42      Conversely, according to the case-law, the AECE is not required to reply expressly to a complaint provided that the initial decision is itself reasoned (see, by analogy, Case C‑115/92 P Parliament v Volger [1993] ECR I‑6549, paragraph 23).

43      Similarly, Article 90(1) of the Staff Regulations, which applies to temporary staff pursuant to Article 46 of the CEOS, itself envisages a situation in which, on expiry of the four-month period from the date on which a request is made, the absence of a reply — of its nature without a statement of reasons — is deemed to constitute an implied decision rejecting it, such that the reasons set out by the AECE in that situation can be contested by the temporary staff member only at the contentious stage.

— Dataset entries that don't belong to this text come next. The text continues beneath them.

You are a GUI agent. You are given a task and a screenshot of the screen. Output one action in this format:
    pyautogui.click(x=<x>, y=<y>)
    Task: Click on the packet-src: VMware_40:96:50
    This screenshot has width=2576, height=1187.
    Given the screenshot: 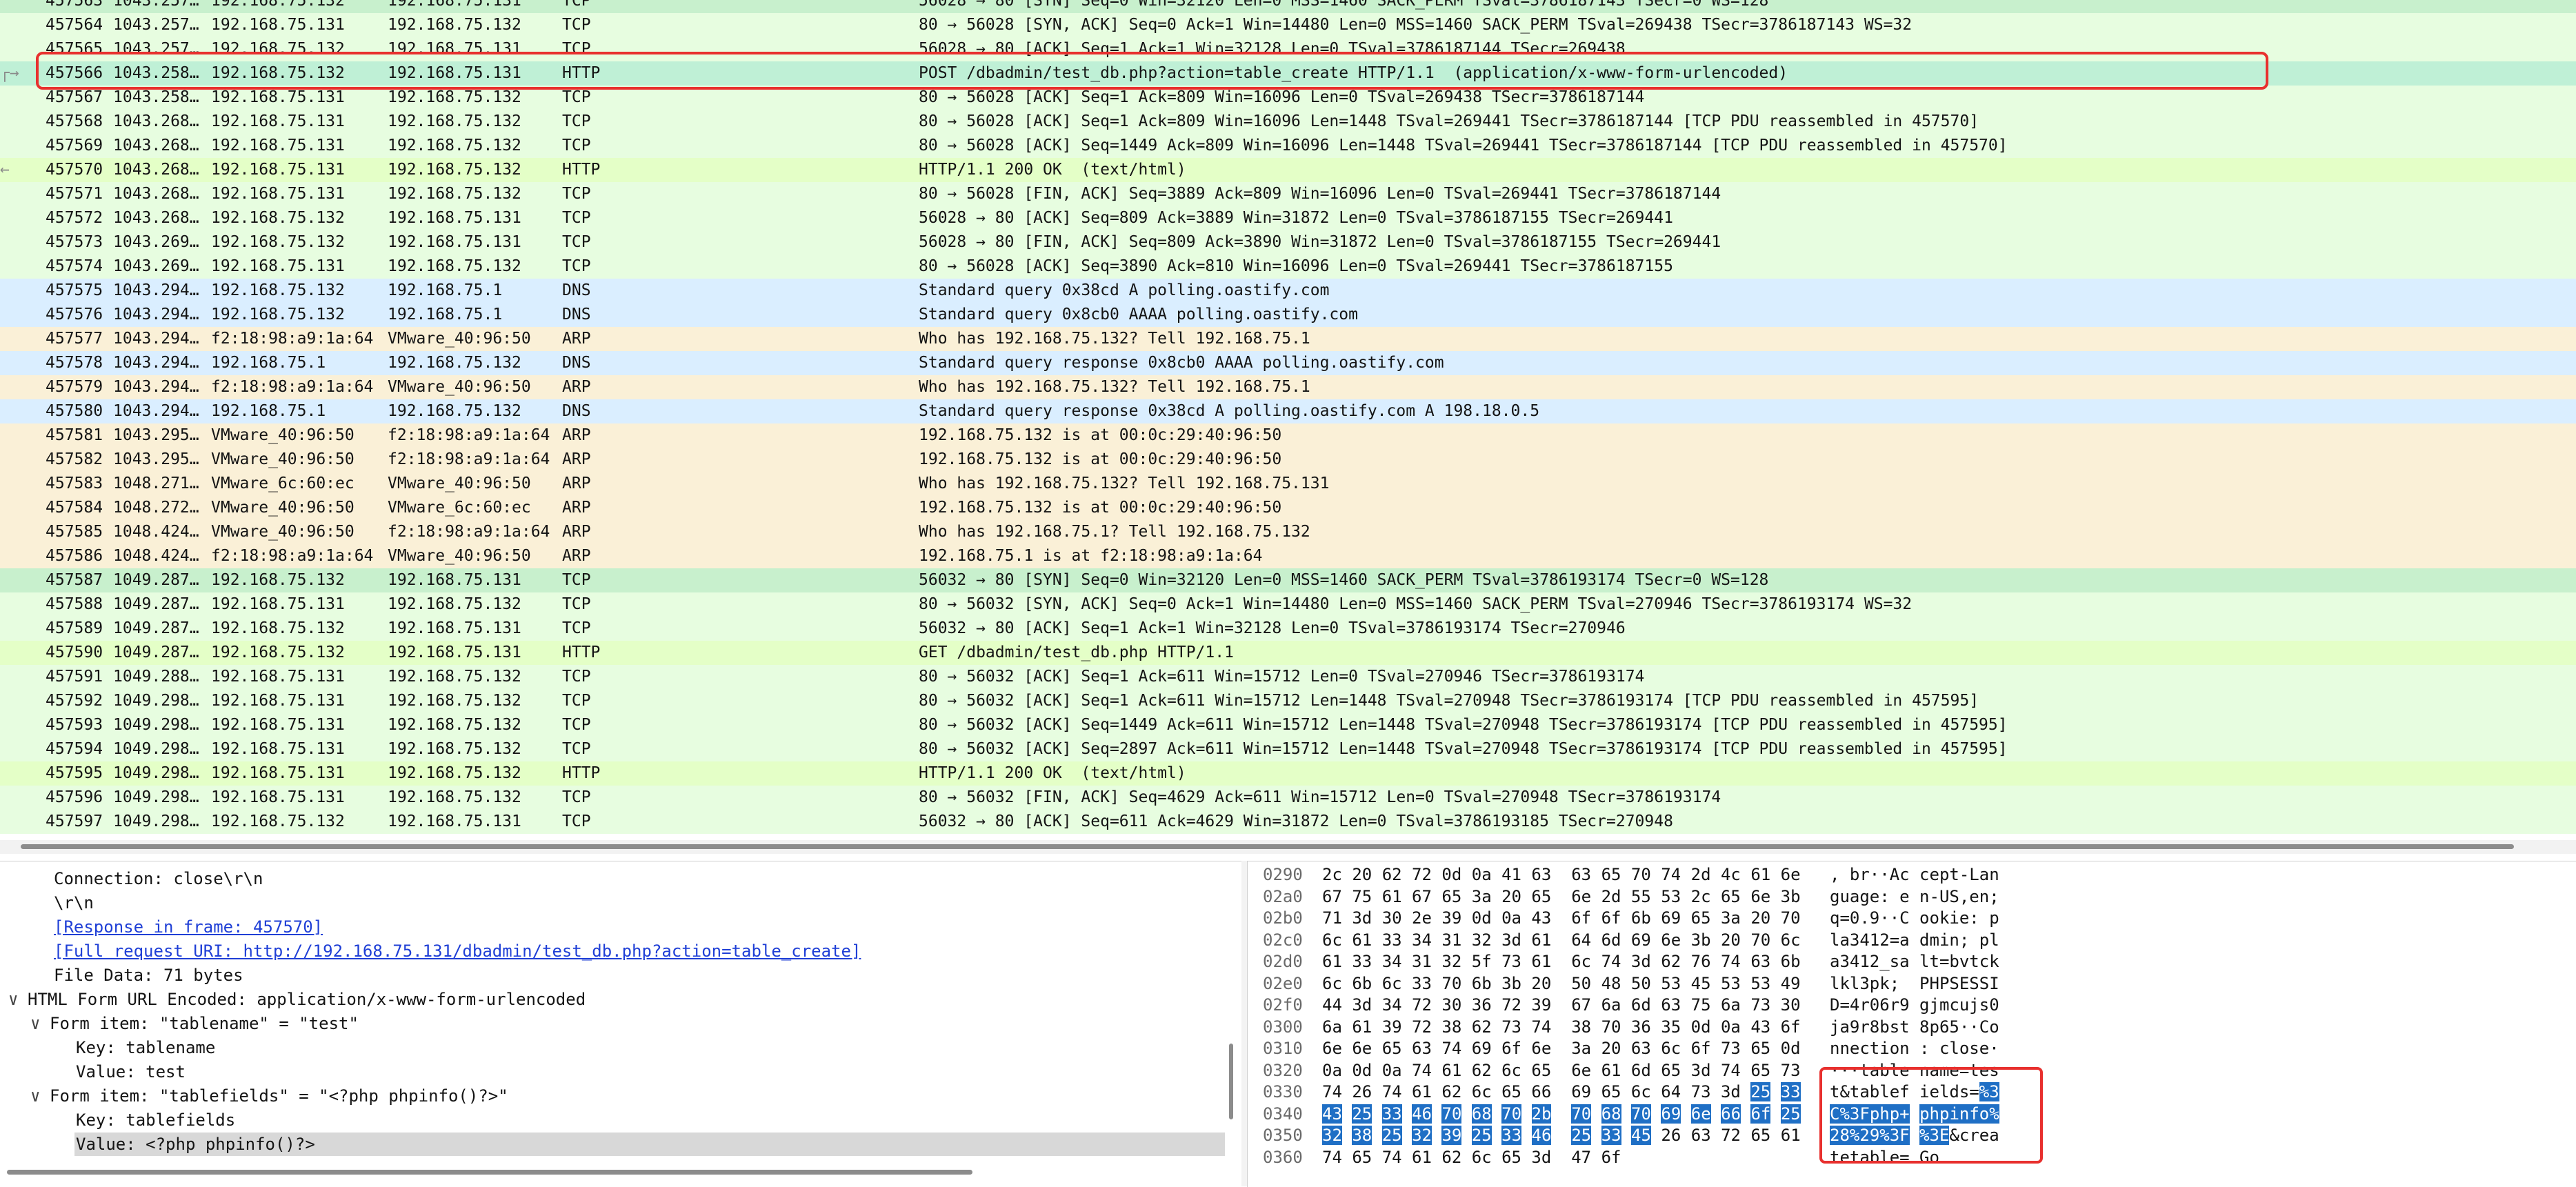 What is the action you would take?
    pyautogui.click(x=283, y=532)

44      In the context of respect for the right to effective judicial protection, it is none the less important to specify that, in a situation where the complainant becomes aware of the statement of reasons for the act adversely affecting him by way of the response to his complaint or in a situation where that statement of reasons modifies or supplements substantially the statement of reasons contained in that act, any plea put forward for the first time at the application stage which aims to dispute the merits of the reasons set out in the response to the complaint must be deemed to be admissible. In such situations, the person concerned has not been put in a position to know, precisely and definitively, the reasons underlying the act adversely affecting that person.

45      Secondly, as regards the alleged disregard for the principle of legality, it is true that the legality of a decision must be assessed on the basis of the elements of fact and of law available to the institution at the time when it adopted that decision. Bearing in mind the evolving nature of the pre-litigation stage as set out above, it should however be observed that the drawing up of the act laying down the institution’s definitive position comes to an end on the adoption of the response from the AECE to the complaint made by the temporary staff member. It follows that the legality of the definitive act adversely affecting the applicant is assessed in the light of the elements of fact and of law available to the institution on the adoption, whether express or implied, of that response, without prejudice to the possibility, for the institution, under the conditions set out by the case-law, to provide supplementary explanations during the contentious stage. It cannot therefore be considered that the Civil Service Tribunal disregarded the principle of legality.

46      It follows from all the above considerations that the Civil Service Tribunal did not make an error in law in finding that it was appropriate to examine the legality of the decision not to renew the applicant’s temporary contract taking account of the reasons set out in the decision rejecting the complaint, even though those reasons did not appear in the decision of 15 October 2010.

On those grounds,

THE GENERAL COURT (Appeal Chamber)

hereby:

1.      Dismisses the appeal;

2.      Orders Ms Dana Mocová to pay her own costs and those incurred by the European Commission in the present proceedings.

Jaeger

Czúcz

Papasavvas

Delivered in open court in Luxembourg on 21 May 2014.

[Signatures]


* Language of the case: French.


1 – Only the paragraphs of the present judgment which the Court considers it appropriate to publish are reproduced here.